Repentinamente, se sentó a mi lado. Era morena, de cabello corto y uñas mal pintadas. Llevaba una falda de mezclilla minúscula y un top. Manito ¿Puedo sentarme? Claro. ¿Me invitas una copa? Te invito una cerveza. No, no, sólo agua mineral. La vi de cerca: la mirada extraviada, pupilas de plato, boca seca. Me duele bien harto la cabeza, manto. ¿Te sientes bien? No, la neta, no. Ando mal de la garganta desde la mañana: es mi primer día por acá. Le toqué la frente: ardía. ¿Tomaste algo? Nada más las copas con los clientes, pero me siento bien mal. La mujer se veía legítimamente madreada. Oye, le dije, ya me voy. ¿En dónde vives? Por Coacalco. Me condolí, tenía tiempo de sobra, y traía el automóvil de la empresa en donde trabajaba. Si quieres, te llevo. Ella me observó con suspicacia. No pienses mal, respondí. En serio te veo mal. Oye, pero tienes que pagar mi salida ¿traes? No, pero vamos a hacer esto: voy a pagar mi cuenta, salgo y camino a la esquina. Me fumo un cigarro. Si sales, te llevo a casa. Va, me dijo, apretándome la mano. Hicimos el plan según lo convenido. Ya en la esquina, quince minutos después, se me apareció vestida y con su maleta. Gracias, manito, en serio. Caminamos media cuadra, y cuando menos esperé, ya nos habían rodeado diez de los meseros y garroteros del bar. ¿Qué pedo, culero, por qué te la llevas?, me empujó uno flaco y correoso. Yo no la saqué, le dije. Ella salió por sí misma. Nos vale madre. Tienes que pagar la salida. Ni madres, cabrón, le dije mientras me quitaba su mano de mi solapa. ¿No ves que está bien enferma? Me vale pito, la chica no puede salir hasta que acabe su turno. No mames, así ¿de qué les sirve? Pues o pagas o te puteamos. En eso, pasó una patrulla, se estacionó frente a nosotros, en el lado sur de Insurgentes. De inmediato cambiaron el tono. Amiga, le dijeron a ella, no te puedes salir. Ven con nosotros. Pero me siento muy mal. Ándale, ahorita te damos algo para alivianarte. El patrón mandó por tí. Pero mi niño… Mañana lo ves. Tengo que ir al doctor. Ahorita con una chela te alivianas. Poco a poco la fueron rodeando, llevándosela despacio, como una jauría de hienas. Algunos me dedicaron miradas sanguinarias, de promesas de futuros y violentos encuentros, hasta que desaparecieron en la puerta del bar.
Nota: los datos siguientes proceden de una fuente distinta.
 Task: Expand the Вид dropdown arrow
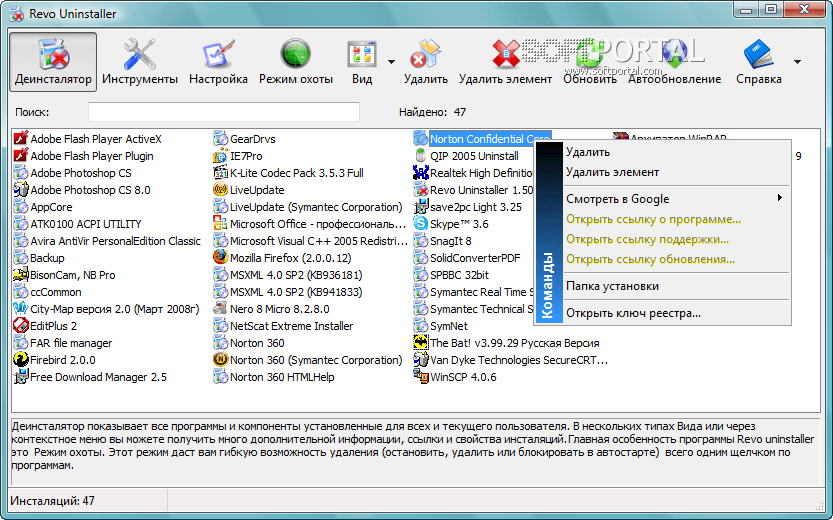pyautogui.click(x=391, y=61)
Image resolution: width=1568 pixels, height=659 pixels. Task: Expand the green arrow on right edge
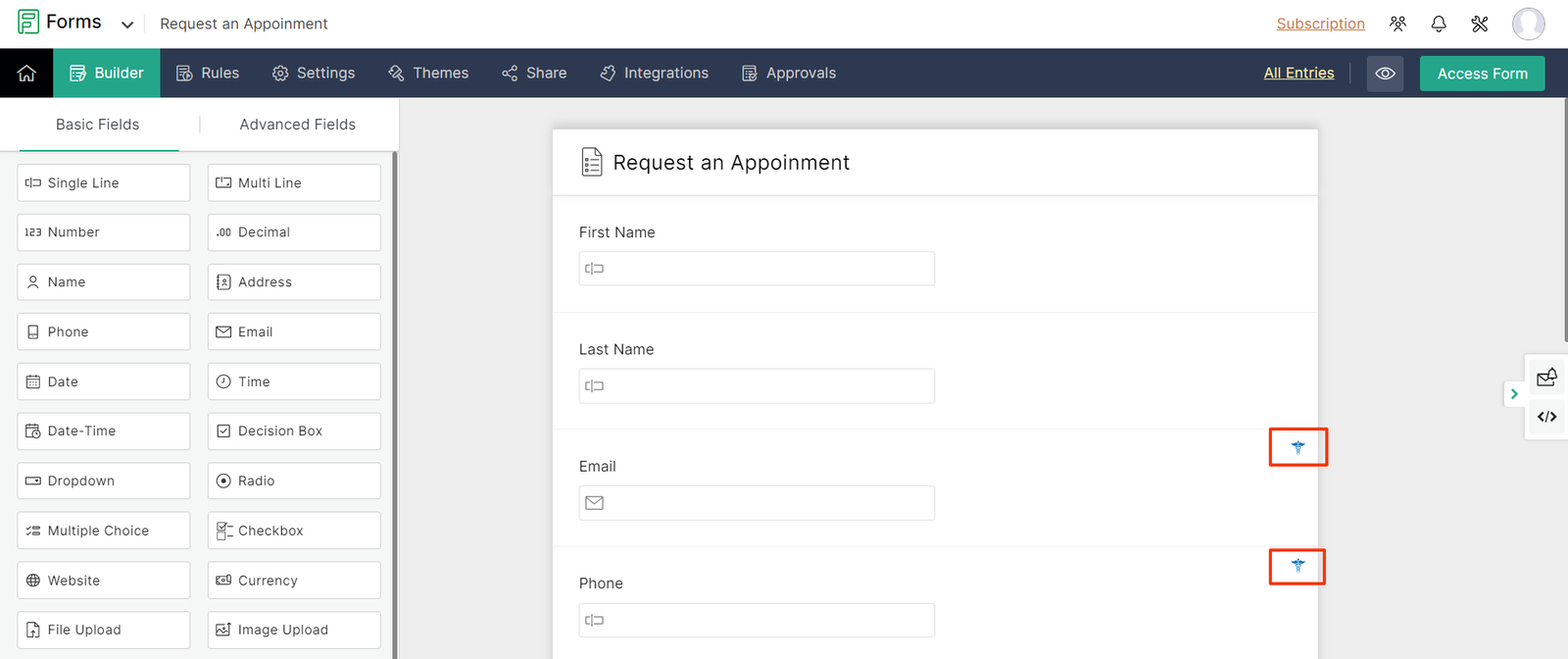(1513, 393)
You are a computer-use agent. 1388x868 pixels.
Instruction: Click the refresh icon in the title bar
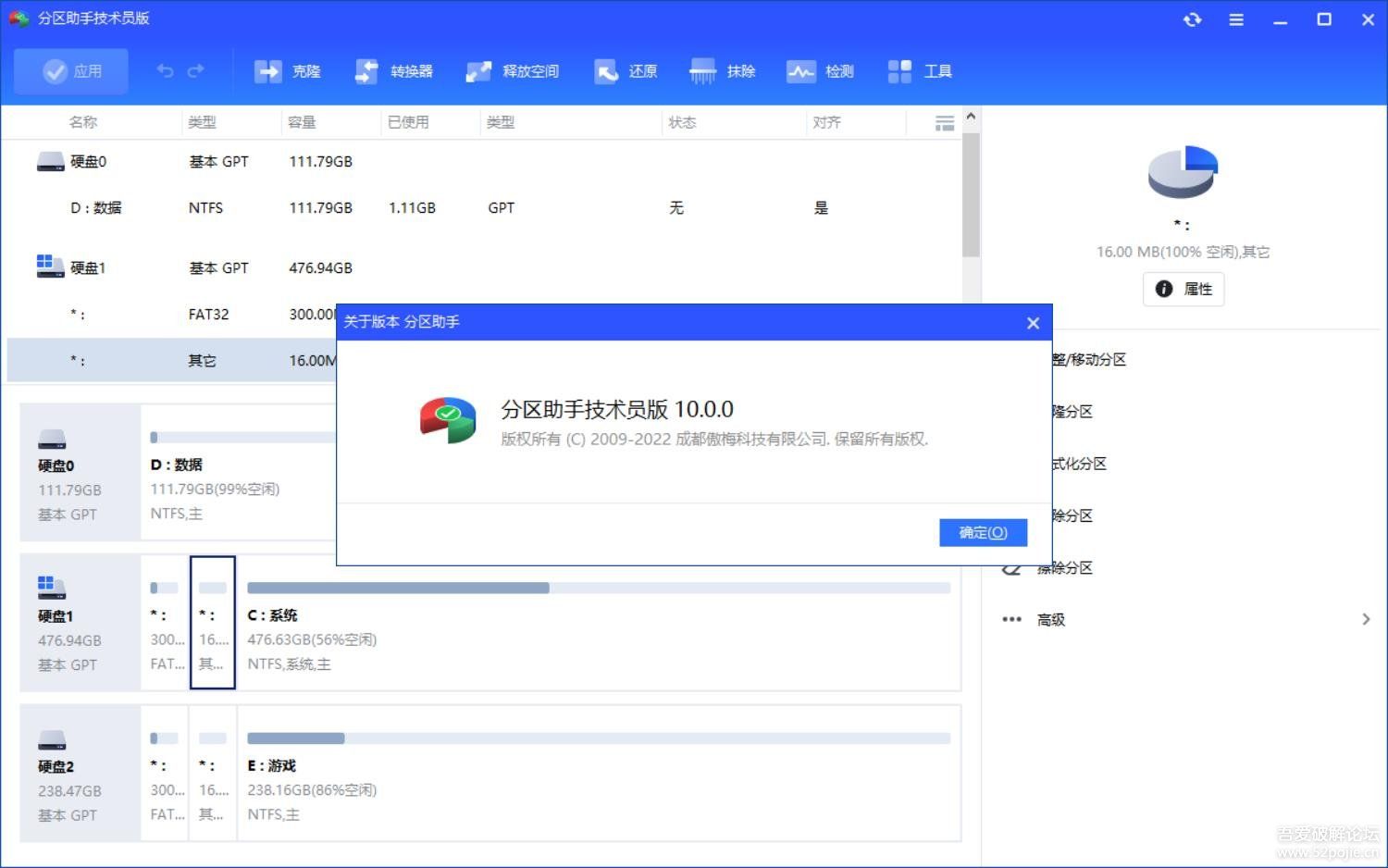(1193, 19)
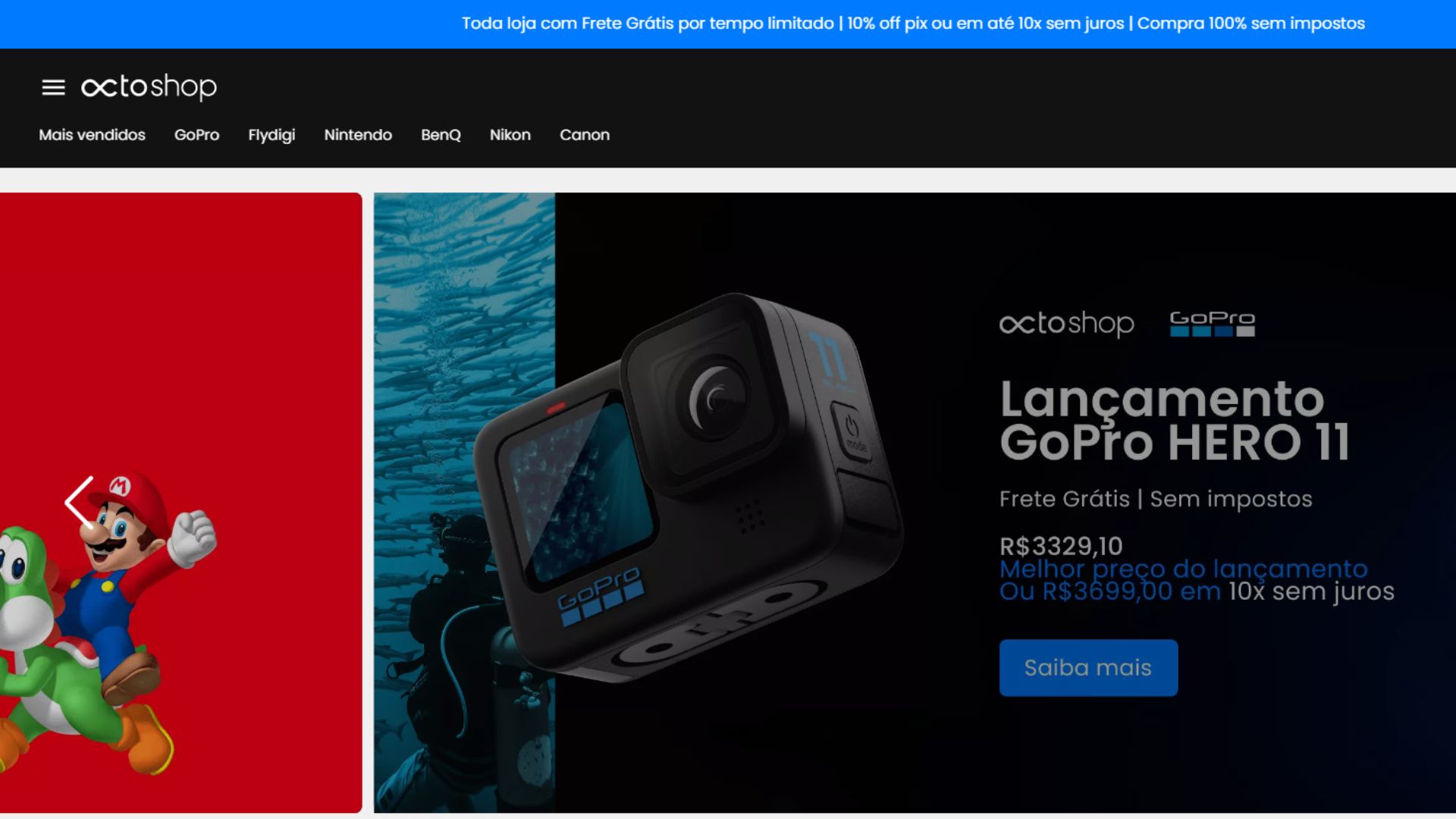Click Melhor preço do lançamento text
Screen dimensions: 1456x819
pos(1183,569)
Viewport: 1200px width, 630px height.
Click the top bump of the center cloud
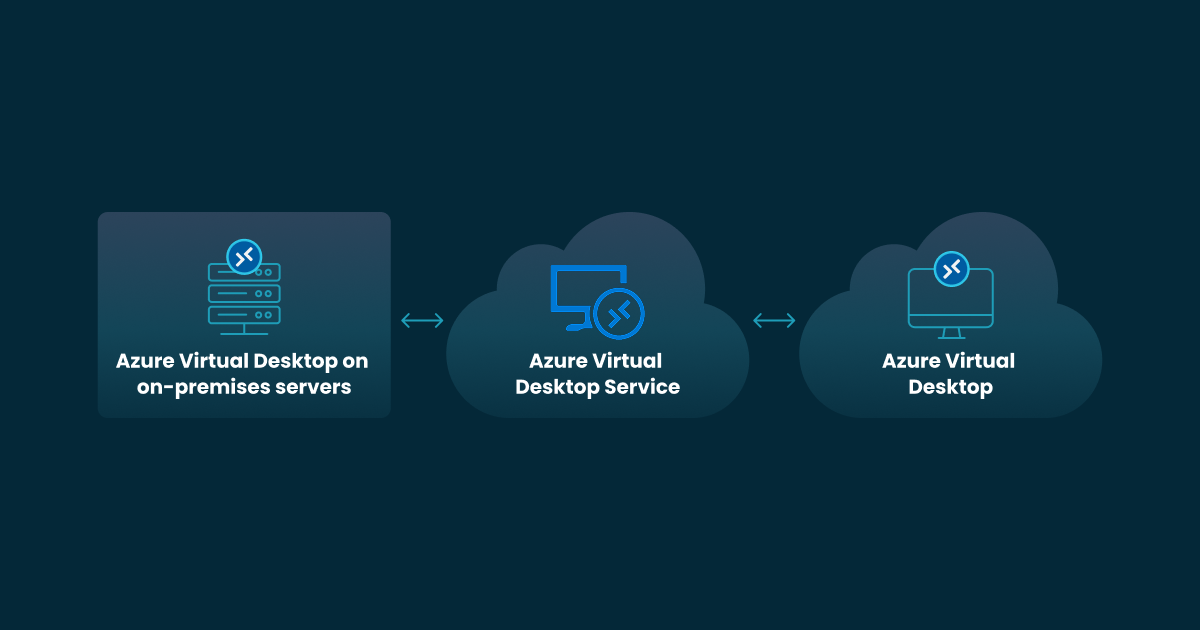(x=618, y=235)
Me quedé varios minutos helado, esperando a que se me bajara la adrenalina. Intenté prender otro cigarro, pero el encendedor se me cayó de entre los dedos. Pensé muchas cosas en ese momento: quizá si hubiera descontado al más pendenciero, al jefe, se hubieran amedrentado. Quizá si hubiera gritado a la patrulla, diciéndoles que intentaban secuestrar a la chica, ellos hubieran corrido. O quizá me habrían tundido hasta dejarme con muerte cerebral, como acostumbraban hacer en otros tugurios. El héroe de esa noche nunca apareció, sólo el payaso, quien caminó hacia el automóvil de la compañía en la que trabajaba por aquellos años.